Sir Brian, 76, said: “You’re applauding the wrong people. This is your report. The words come from you and your stories.” He said in a statement: “For everyone involved, the evidence given to this inquiry has been difficult to listen to. That is an understatement.
“It has been hard for those centrally involved, and must have been hard for many observing.
“But it has been much harder still for those who were recounting their own experiences. Or listening to stories which touched a nerve, which brought back memories they would rather have forgotten, but had brought themselves to tell the inquiry because their truth was important to tell.
“The harm that was done to people cannot adequately be put into words. I have tried. But parents watched their children suffer and, in many cases, die.
“Children witnessed the decline and death of one, sometimes both, parents and their lives were irrevocably altered as a result. People had to care for their grievously ill partners or other family members, often at the expense of their own health and careers.
“People put their faith in doctors and the Government to keep them safe – and this was betrayed.”
Sir Brian described the scale of what happened as “horrifying” and said the authorities had been too slow to respond. Addressing the issue of a cover-up, he said that better wording to describe it was “hiding the truth”.
He said there has been a lack of openness and elements of “downright deception”, and said this included destroying documents.
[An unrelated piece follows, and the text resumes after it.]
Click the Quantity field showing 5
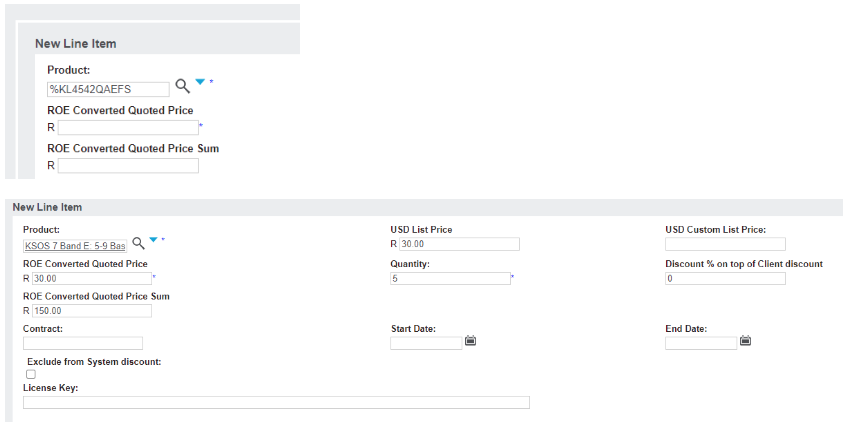 (450, 278)
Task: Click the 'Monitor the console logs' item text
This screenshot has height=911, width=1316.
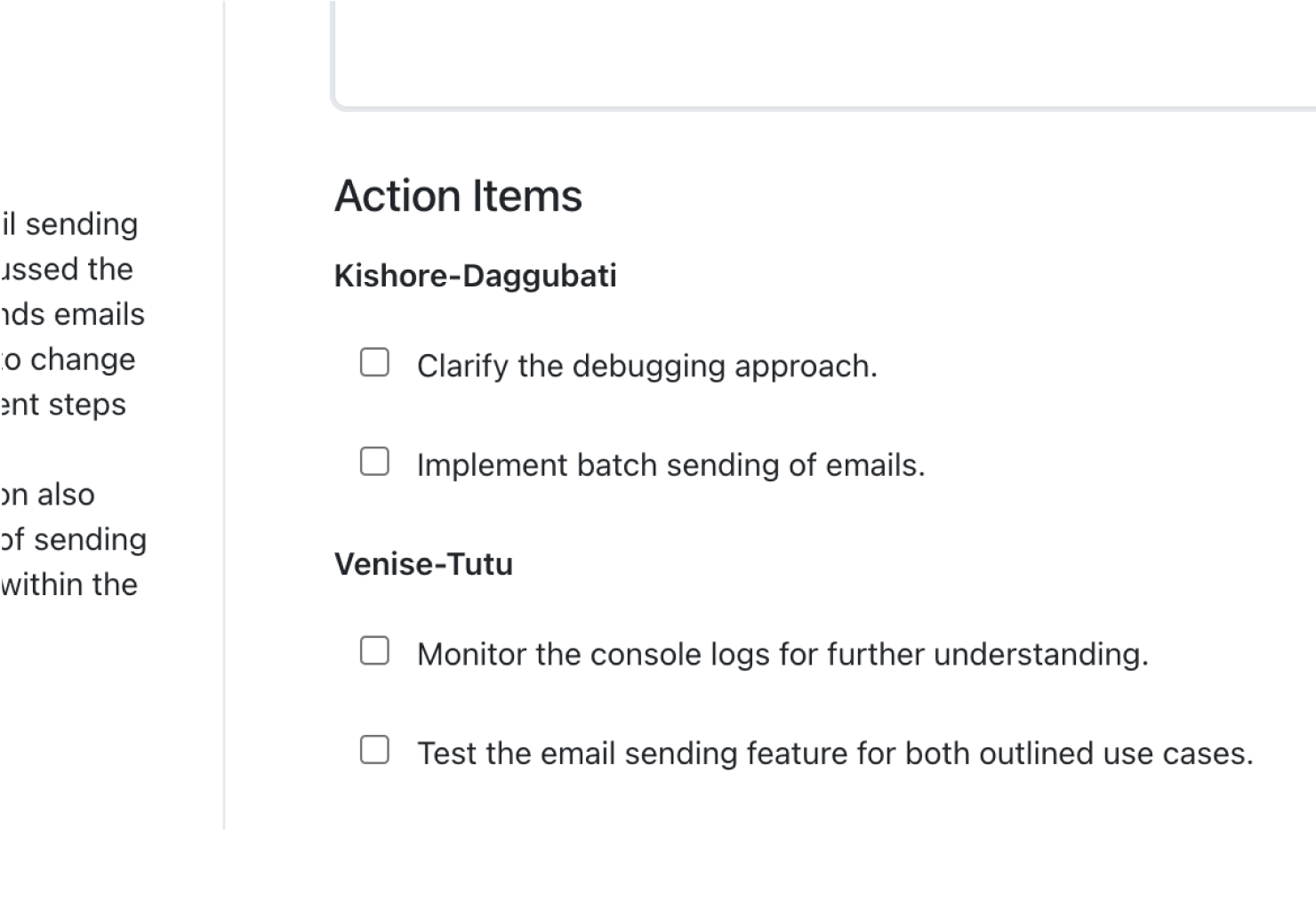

Sir Brian said the scandal had ruined “lives, dreams, friendships, families and finances”, adding that the numbers dying were still climbing week by week.
He said: “This disaster was not an
accident. The infections happened because those in authority – doctors, the blood services and successive governments – did not put patient safety first.”
Among those infected were around 380 children with bleeding disorders who got HIV after being given blood products for their condition, the report said.
Many of those died in childhood or young adulthood, having endured a level of pain and fear that no young person should ever have to face, it was said. The report claimed some were treated without them or their parents giving informed consent.
Sir Brian was also critical of the delays to calling a public inquiry. He said the fact it took so long hampered his investigation, as key people have since died or been too frail to give evidence. He also described an “institutional defensiveness” by the NHS and Government that had compounded the harm done.
Sir Brian singled out Arthur Bloom, ex-director of Cardiff Haemophilia Centre. According to the report, Prof Bloom’s views “disastrously overly influenced” the way the Government viewed the emergence of Aids and played down the threat posed to people with bleeding disorders.
Sir Brian was announced as the chair of the inquiry in 2018.